■ GIVEN INSTRUCTION
Can you rewrite the records from the line with "Task: Focus the Uzak Sunucu Api Adresi field" through the end of the records, requests included, scaling every coordinate in the answers by 1.7 and rounding each to a whole number, with halves rounded up? Leave the pictures out.

[Word and element location records]
—————

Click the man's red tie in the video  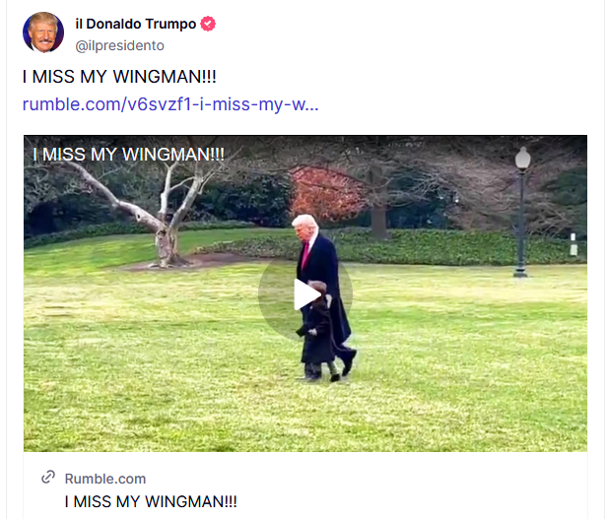[305, 256]
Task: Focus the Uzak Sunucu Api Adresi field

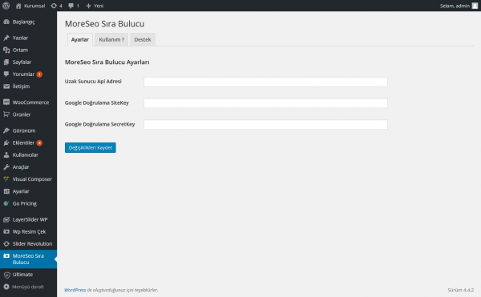Action: [x=265, y=82]
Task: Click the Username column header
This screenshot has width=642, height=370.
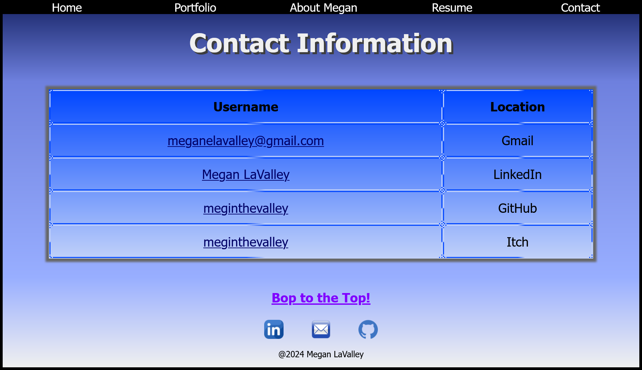Action: tap(245, 107)
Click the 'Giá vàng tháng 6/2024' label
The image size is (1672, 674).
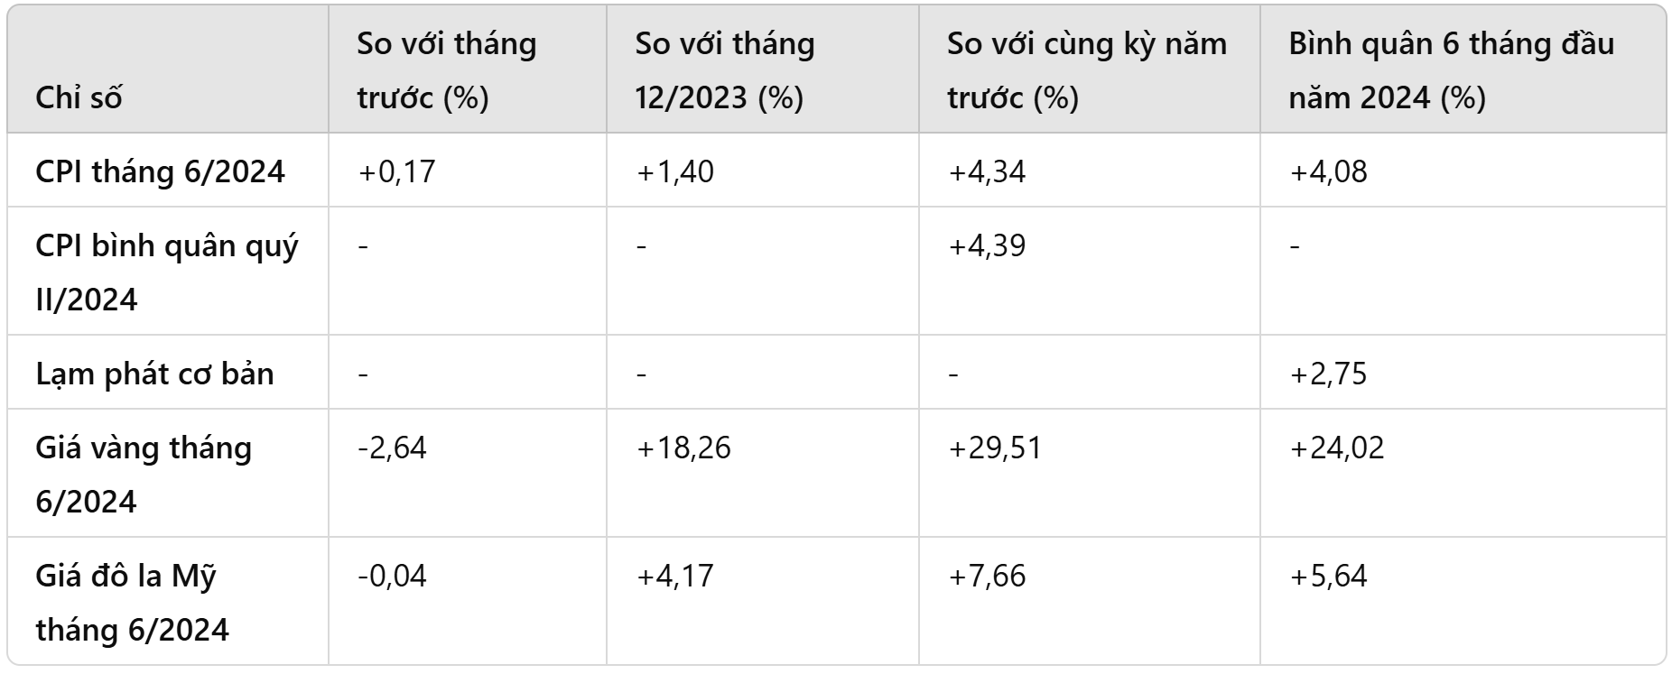(144, 474)
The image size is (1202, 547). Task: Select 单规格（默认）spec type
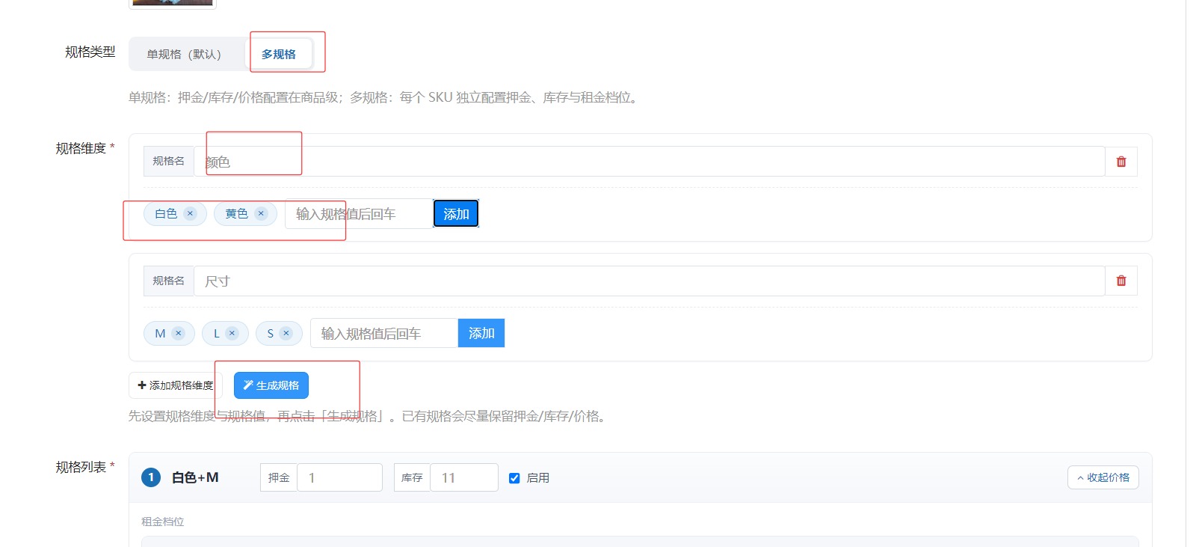click(184, 54)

—————

■ ANSWER IN FULL
Task: Focus the Uzak Sunucu Api Adresi field

Action: [x=451, y=139]
Task: Click the Username column header
This screenshot has width=642, height=370.
Action: tap(417, 182)
Click the 'Giá vàng tháng 6/2024' label
The image size is (1672, 674).
(245, 806)
The image size is (1202, 547). Task: Select 单规格（默认）spec type
click(313, 92)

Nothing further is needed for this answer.